In [0]:
dbutils.fs.cp("file:/Workspace/Shared/sales_csv.csv","dbfs:/Filestore/streaming/input/sales_csv.csv")
dbutils.fs.cp("file:/Workspace/Shared/customer_datas.json","dbfs:/Filestore/streaming/input/customer_datas.json")

True

In [0]:
from pyspark.sql import SparkSession
from pyspark.sql.functions import col

#Initialize SparkSession
spark=SparkSession.builder.appName("Structured Streaming Example").getOrCreate()

#Define the schema for the csv data
sales_schema="OrderID INT , OrderDate STRING , CustomerID STRING , PRODUCT STRING, Quantity INT ,Price DOUBLE"

#Read streaming data from csv files
df_sales_stream=spark.readStream \
    .format("csv") \
        .option("header","true") \
            .schema(sales_schema) \
                .load("dbfs:/Filestore/streaming/input/")

#Define the schema for the json data
customer_schema="CustomerID STRING, CustomerName STRING, Region STRING , SignupDate STRING"

#Read streaming data from json files
df_customers_stream=spark.readStream \
    .format("json") \
        .schema(customer_schema) \
            .load("dbfs:/Filestore/streaming/input/")

df_customers_stream.printSchema()


root
 |-- CustomerID: string (nullable = true)
 |-- CustomerName: string (nullable = true)
 |-- Region: string (nullable = true)
 |-- SignupDate: string (nullable = true)



In [0]:
from pyspark.sql.functions import current_date, datediff ,to_timestamp

# Transform the sales data: Add a new column for total amount
df_sales_transformed=df_sales_stream.select(
    col("OrderID"),
    to_timestamp(col("OrderDate"),"yyyy-MM-dd HH:mm:ss").alias("OrderDate"), #convert OrderDate to TIMESTAMP
    col("Product"),
    col("Quantity"),
    col("Price"),
    (col("Quantity")*col("Price")).alias("TotalAmount")
)
print("Applies transformation on sales data...")

#Add watermark to handle late data and perform aggregation
df_sales_aggregated=df_sales_transformed.withWatermark("OrderDate", "1 day") \
    .groupBy("Product") \
        .agg({"TotalAmount":"sum"})

print("Aggregated sales data...")

# Transform the customer data: Add a new column for the number of years since signup
df_customer_transformed=df_customers_stream.withColumn(
    "YearsSinceSignup",
    datediff(current_date(),to_timestamp(col("SignupDate"),"yyyy-MM-dd")).cast("int")/365
)
print("Applies transformation on customer data...")

Applies transformation on sales data...
Aggregated sales data...
Applies transformation on customer data...


In [0]:
#Write the aggregated sales data to console sink for debugging
sales_query=df_sales_aggregated.writeStream \
    .outputMode("update") \
        .format("console") \
            .start()

print("Started streaming query to write aggregated sales data to console...")

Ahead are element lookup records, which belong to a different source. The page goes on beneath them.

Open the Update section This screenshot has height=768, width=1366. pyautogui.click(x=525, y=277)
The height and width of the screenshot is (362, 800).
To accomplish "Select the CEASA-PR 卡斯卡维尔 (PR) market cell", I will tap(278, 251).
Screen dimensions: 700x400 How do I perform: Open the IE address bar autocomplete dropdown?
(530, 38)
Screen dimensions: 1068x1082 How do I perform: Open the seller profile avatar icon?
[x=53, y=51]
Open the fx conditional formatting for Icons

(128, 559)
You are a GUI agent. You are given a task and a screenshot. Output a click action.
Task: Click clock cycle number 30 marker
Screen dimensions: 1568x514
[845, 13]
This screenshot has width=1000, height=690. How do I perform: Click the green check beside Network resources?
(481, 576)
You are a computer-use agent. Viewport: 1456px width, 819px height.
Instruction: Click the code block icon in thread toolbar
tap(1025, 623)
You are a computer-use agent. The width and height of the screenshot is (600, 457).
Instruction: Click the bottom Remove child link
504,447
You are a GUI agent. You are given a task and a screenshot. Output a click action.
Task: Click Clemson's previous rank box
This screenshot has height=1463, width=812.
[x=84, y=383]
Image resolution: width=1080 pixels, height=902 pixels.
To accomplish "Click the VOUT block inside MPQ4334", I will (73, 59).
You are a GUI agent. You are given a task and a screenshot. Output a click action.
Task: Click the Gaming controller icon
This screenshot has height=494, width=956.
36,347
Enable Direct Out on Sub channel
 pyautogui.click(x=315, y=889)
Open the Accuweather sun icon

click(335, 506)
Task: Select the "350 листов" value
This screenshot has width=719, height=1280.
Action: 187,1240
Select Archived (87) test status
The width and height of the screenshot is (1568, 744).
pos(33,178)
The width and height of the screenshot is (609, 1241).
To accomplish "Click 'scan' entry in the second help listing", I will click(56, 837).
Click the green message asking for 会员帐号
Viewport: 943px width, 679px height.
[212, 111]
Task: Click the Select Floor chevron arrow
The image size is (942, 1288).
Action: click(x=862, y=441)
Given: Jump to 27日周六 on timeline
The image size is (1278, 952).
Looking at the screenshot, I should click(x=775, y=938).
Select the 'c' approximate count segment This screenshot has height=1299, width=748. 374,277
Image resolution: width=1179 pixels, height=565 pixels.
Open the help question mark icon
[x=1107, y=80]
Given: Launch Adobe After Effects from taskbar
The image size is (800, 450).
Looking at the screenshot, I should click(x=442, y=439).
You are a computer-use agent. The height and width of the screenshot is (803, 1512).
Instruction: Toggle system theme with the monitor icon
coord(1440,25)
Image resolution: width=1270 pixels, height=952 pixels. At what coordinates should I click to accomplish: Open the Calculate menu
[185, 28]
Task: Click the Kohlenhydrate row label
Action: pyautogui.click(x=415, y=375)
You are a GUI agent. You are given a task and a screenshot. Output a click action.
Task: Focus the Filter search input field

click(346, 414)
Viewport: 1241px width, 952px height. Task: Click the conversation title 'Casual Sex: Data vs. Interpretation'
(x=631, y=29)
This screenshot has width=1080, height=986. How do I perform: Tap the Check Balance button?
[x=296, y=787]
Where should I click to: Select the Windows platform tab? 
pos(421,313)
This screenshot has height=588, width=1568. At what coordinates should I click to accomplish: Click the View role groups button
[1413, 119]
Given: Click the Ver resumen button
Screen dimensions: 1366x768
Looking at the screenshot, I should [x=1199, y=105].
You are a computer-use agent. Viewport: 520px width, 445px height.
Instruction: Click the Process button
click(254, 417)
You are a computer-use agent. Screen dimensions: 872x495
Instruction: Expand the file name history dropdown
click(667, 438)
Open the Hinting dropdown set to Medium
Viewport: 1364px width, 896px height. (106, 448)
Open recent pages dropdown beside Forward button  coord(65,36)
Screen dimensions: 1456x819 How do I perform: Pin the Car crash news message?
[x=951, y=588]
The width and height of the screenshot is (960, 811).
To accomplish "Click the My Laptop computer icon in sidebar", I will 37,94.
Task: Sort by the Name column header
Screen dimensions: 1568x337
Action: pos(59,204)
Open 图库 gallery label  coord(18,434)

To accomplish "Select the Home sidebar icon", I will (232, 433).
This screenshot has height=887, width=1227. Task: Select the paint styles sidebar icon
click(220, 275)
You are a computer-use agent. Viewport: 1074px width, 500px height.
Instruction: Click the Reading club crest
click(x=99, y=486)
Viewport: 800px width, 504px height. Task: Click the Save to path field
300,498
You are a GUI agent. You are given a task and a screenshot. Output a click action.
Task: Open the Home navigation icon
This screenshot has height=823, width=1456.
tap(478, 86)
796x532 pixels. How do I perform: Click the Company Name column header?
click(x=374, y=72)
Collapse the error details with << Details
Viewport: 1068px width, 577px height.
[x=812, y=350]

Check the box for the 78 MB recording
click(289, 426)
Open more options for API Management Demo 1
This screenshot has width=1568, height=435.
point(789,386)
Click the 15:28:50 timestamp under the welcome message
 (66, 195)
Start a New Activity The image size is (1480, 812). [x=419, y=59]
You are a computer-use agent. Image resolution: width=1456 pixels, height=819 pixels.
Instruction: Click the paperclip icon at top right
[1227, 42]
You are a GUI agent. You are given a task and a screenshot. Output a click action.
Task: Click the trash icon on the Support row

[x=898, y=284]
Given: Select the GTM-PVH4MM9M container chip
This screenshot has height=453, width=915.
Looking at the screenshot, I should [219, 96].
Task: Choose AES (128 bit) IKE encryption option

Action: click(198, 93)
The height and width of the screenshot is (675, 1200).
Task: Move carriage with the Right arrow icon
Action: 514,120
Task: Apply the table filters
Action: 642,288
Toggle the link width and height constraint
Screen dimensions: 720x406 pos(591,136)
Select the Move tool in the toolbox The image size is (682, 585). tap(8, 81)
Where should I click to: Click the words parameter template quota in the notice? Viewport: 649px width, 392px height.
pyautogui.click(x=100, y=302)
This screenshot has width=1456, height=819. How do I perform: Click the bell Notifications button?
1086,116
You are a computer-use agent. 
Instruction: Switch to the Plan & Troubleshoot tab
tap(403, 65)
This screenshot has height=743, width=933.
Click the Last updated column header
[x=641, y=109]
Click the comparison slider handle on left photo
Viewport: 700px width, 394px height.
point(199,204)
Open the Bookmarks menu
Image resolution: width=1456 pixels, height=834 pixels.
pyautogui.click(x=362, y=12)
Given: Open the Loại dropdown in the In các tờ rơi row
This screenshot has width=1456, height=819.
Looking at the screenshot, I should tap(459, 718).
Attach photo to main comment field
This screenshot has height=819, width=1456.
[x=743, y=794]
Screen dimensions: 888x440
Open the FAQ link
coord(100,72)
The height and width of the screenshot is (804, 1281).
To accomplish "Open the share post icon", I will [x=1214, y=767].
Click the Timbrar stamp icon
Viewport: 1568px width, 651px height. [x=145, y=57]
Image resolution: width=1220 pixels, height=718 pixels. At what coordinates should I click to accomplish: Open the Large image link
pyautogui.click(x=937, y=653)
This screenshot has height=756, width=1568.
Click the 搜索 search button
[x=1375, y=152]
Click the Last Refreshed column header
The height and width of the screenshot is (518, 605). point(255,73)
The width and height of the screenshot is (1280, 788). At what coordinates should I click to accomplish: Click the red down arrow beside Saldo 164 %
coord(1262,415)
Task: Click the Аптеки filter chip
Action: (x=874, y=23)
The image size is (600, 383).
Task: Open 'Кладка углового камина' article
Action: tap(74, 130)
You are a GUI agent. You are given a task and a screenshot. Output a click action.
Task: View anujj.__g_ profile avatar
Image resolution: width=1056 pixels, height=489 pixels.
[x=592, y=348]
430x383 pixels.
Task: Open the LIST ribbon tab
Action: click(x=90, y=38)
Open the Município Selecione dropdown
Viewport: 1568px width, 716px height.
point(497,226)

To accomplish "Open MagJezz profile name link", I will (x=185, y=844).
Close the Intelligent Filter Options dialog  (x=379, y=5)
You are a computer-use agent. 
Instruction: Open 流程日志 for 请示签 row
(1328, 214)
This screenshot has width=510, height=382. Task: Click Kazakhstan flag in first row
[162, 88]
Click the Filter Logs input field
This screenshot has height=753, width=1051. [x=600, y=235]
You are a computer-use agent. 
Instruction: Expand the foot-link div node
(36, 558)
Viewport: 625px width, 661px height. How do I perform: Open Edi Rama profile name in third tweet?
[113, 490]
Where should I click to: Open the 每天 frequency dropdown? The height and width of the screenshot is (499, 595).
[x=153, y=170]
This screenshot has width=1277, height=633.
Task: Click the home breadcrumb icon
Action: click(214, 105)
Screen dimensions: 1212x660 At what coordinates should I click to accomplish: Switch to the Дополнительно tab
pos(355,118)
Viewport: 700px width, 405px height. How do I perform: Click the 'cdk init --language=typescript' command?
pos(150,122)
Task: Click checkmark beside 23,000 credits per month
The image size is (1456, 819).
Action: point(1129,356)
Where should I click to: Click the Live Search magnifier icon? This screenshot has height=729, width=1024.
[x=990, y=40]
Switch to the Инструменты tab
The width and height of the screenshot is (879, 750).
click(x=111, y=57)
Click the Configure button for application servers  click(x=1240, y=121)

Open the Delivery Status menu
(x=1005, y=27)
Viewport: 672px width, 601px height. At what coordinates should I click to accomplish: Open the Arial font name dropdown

# Write the transformed customer data to console sink for debugging
customers_query=df_customer_transformed.writeStream \
    .outputMode("append") \
        .format("console") \
            .start()

print("Started streaming query to write transformed customer data to console...")

Started streaming query to write aggregated sales data to console...
Started streaming query to write transformed customer data to console...